What Can You Do When You Feel Lonely and Sad?

7 mins read
What Can You Do When You Feel Lonely and Sad?

What can you do when you feel lonely and sad? Romantic artists such as Caspar David Friedrich, Heinrich Fussli and Goya are said to have made their loneliness and melancholy an exercise in contemplation and inspiration. They were called painters of cosmic twilight, because in the hours before dark, they saw an ideal environment for their creation.

It is true that lonely people often find magical shelters in emotional, artistic and spiritual realms, where they will take refuge, meet and grow in many ways. However, modern times are different, and at the moment loneliness is a silent epidemic that can cause serious mental health problems.

In fact, many people today feel disconnected from their surroundings. This rupture of what gives meaning, transience and purpose to man breeds pain. Because there are a lot of people in this fast world who are confused and at a standstill. Indeed, they look at everything from the perspective of confusion and misunderstanding. However, loneliness is not only caused by isolation. This feeling also occurs when people feel disconnected from those around them. This creates feelings of sadness, frustration and even fear. What can be done in these conditions?

Feeling alone
As we mentioned earlier, loneliness today is a silent epidemic. Similar research conducted by King George Medical University in India suggests that loneliness alone is not a disease, but can trigger the appearance of related ailments.

The problem of loneliness is not that you are physically isolated from others. In fact, this emotion describes a mental state that, in turn, creates a complex emotional reality. In fact, feeling misunderstood, lacking purpose and not being able to find meaning in those around you often creates feelings of isolation.

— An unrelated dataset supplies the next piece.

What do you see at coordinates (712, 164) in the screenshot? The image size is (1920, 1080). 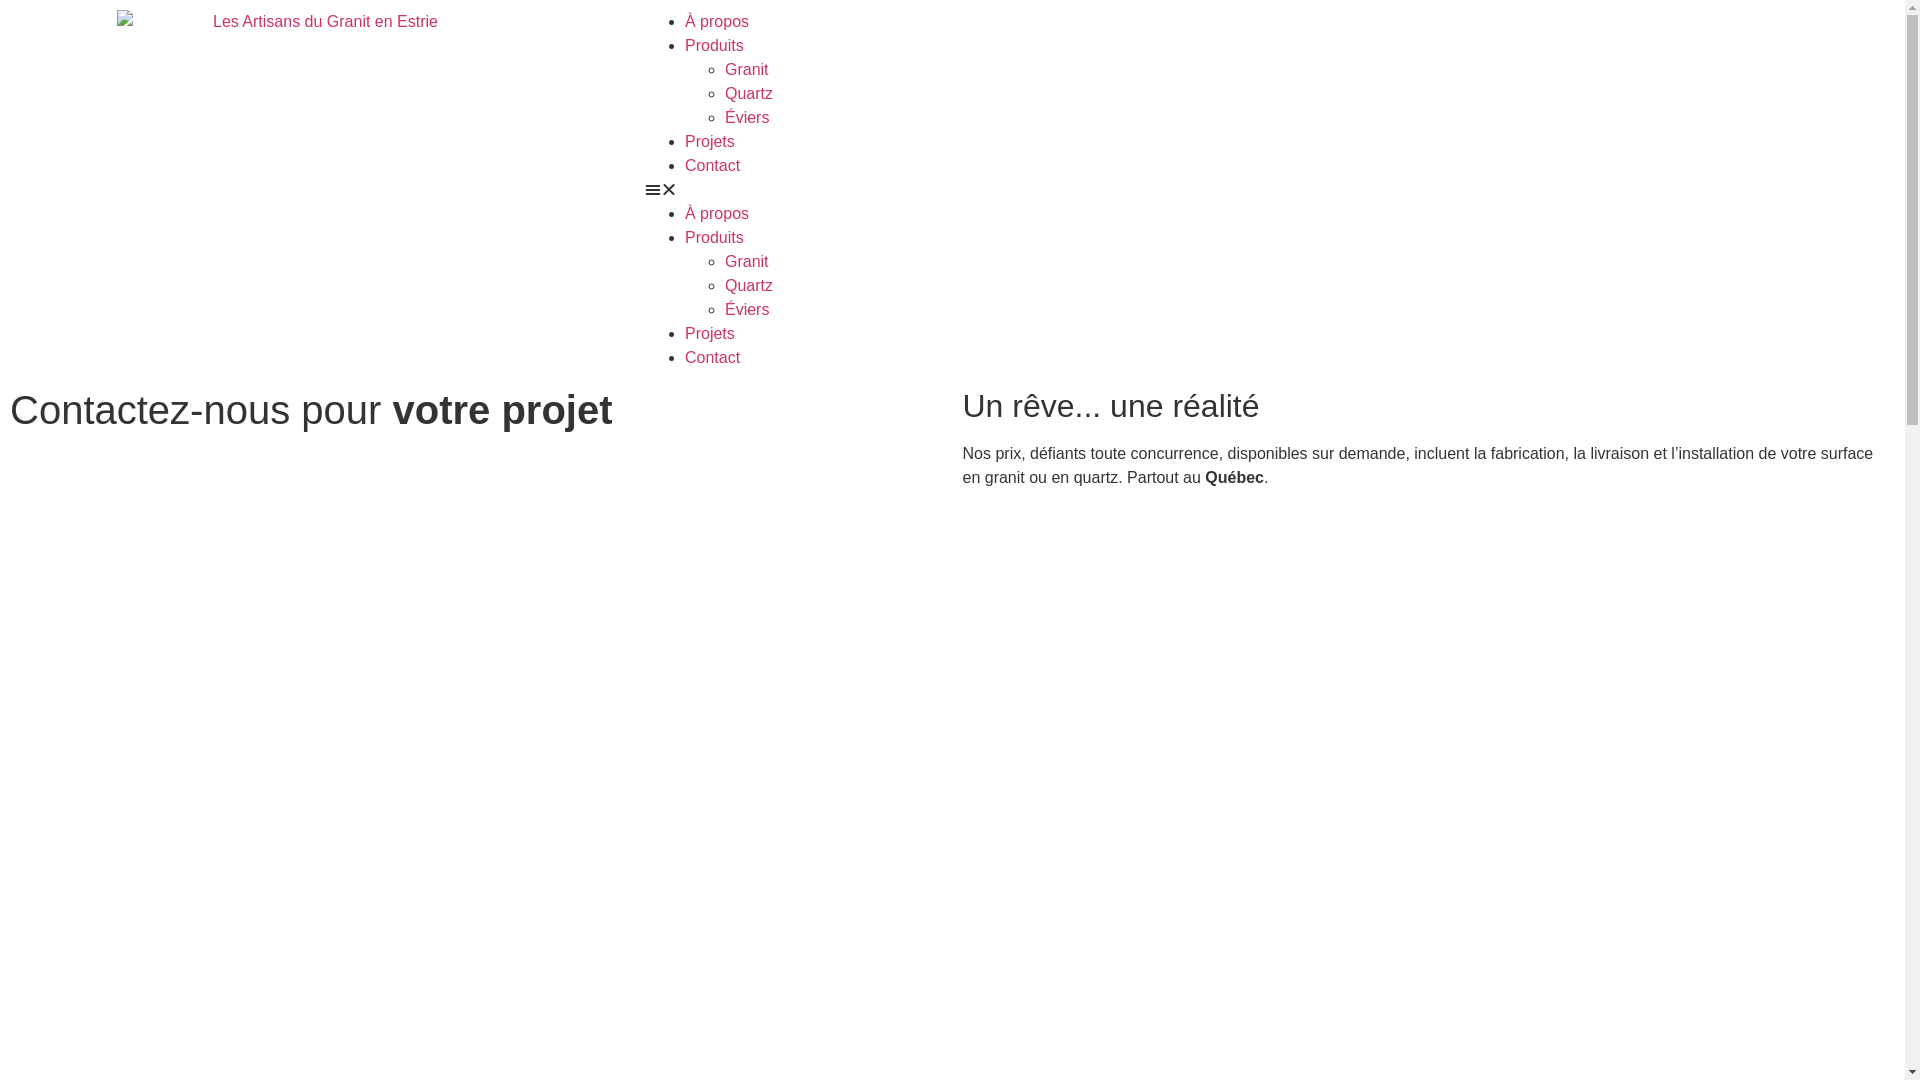 I see `'Contact'` at bounding box center [712, 164].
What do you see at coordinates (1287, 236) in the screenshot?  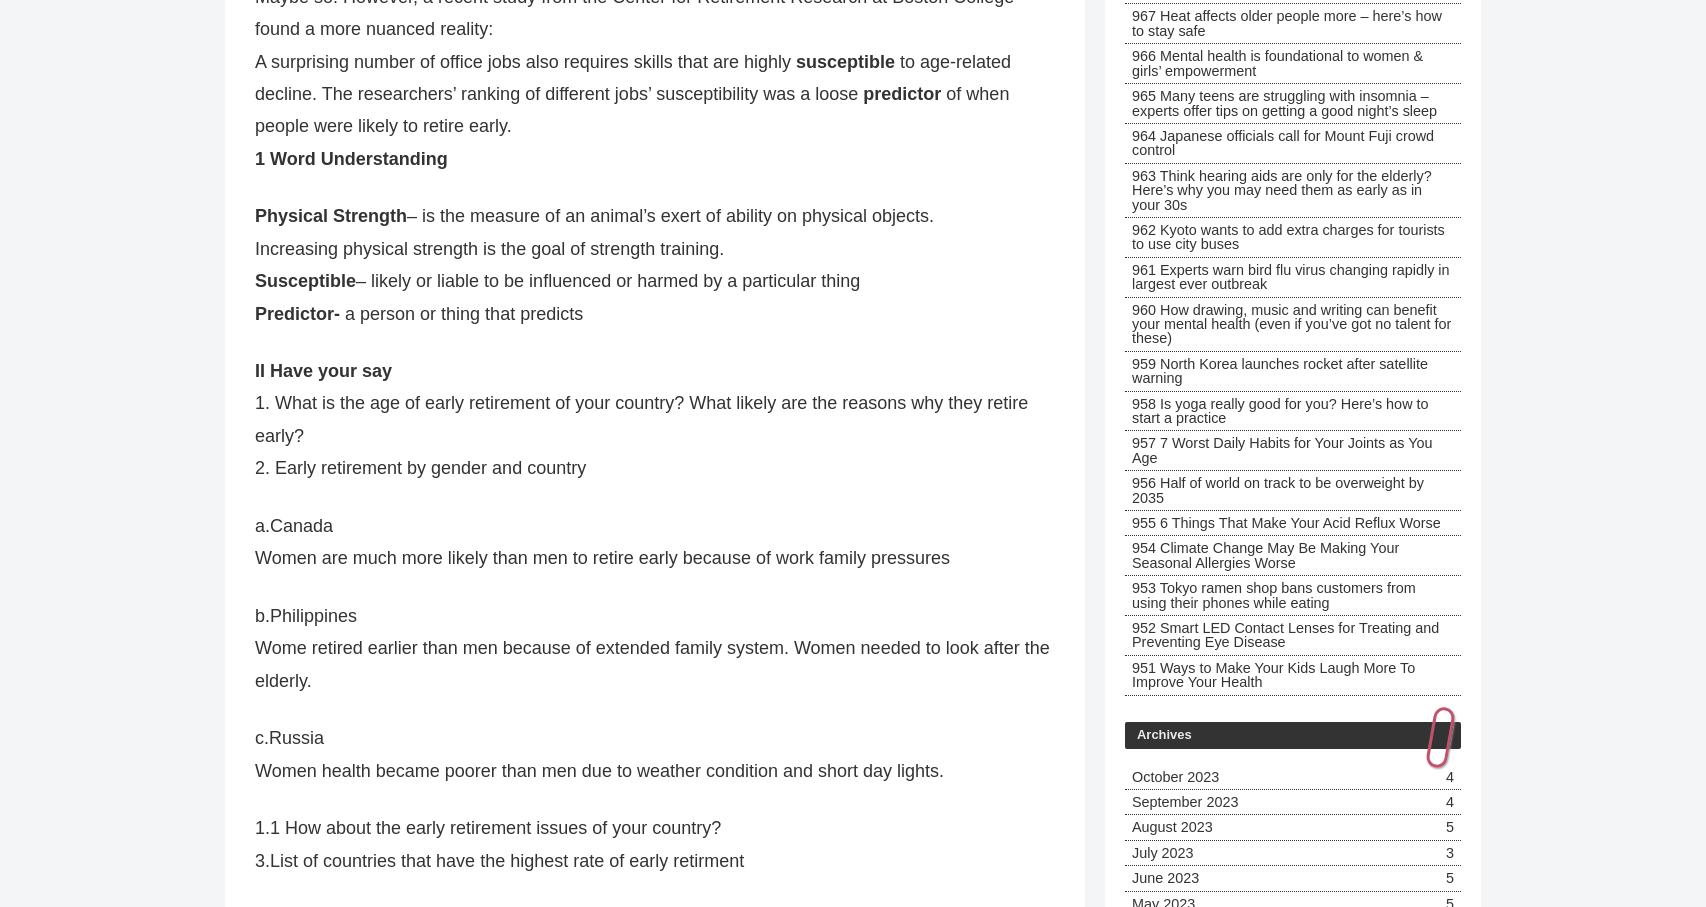 I see `'962 Kyoto wants to add extra charges for tourists to use city buses'` at bounding box center [1287, 236].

Let’s take a look at what can help you when you feel lonely and sad.

1. Name it: Tag your feelings
Dealing with feelings of loneliness and sadness does not mean looking for friends. In fact, the answer and relief of your space is not outside, but within yourself. Therefore, you should first name what you feel. This is necessary for him to gain a presence.

A study was conducted by the University of California that reminded us of the importance of emotional labeling. They claim that expressing what you feel in words makes your problem visible. As a result, it can be treated. This is always the first step.

Evaluate the relationships you currently have
You may have a partner, many friends and family that you see frequently. However, it is always good to stock up and ask yourself how these relationships that build your presence make you feel. Do they make you happy? Do they support you? Do they add meaning to your daily life, or do they hinder your dreams, or perhaps even judge the way you exist?

Love isn’t always everything, but good love is. You need a love that enriches you, encourages you and allows you to be yourself. Therefore, when you feel lonely and sad, it is a good time to rethink most of your socio-emotional bonds. Ask yourself if you really deserve to be together.

Ask yourself questions to find out what you need
Talking to yourself is not madness, it is an effective mental health strategy. Because there are times when you work in autopilot, when you let everything happen on its own without ever taking control. Then, for no apparent reason, anguish, sadness and fear arise. At this point you should talk to yourself and ask yourself some questions.

Are you where you want to be? How do you feel about that? What can you do to make me feel better? Where are you in life right now and where do you want to end up?

Slow down and reduce stimulation
Sometimes life flows so fast, it’s blurry. You’re going like someone who climbs the steps aimlessly. Maybe it’s time to get down and downstream to get things done at a different pace. Because slowing down and living a quieter life will allow you to clarify your priorities.

Make small changes
Small changes often lead to large transformations. In fact, the new stages of life usually begin with a simple change in routine. For example, it might be time to restart the work you interrupted. Or maybe you should make that call to a friend you haven’t seen in a while.

Going on a trip, reading a new book, or even going to work in a different way can suddenly allow you to appreciate new facts that you didn’t realize before.

Clarifying your goal: The key to progress
Although we are more connected than ever, we live in a society that makes us feel increasingly lonely, sad and indifferent. If these connections are not real, you fall into a hole of dissatisfaction and get stuck there. That’s not true. You should remember what makes sense to you, what motivates you, and what empowers you to move forward.

You should clarify your objectives from time to time. Because you change over time and you need to update your goals. Explore your inner world. Dive deep into your desires and discover what excites you. This will be the key to getting rid of your sense of loneliness and you will be able to start looking at the horizon with hope.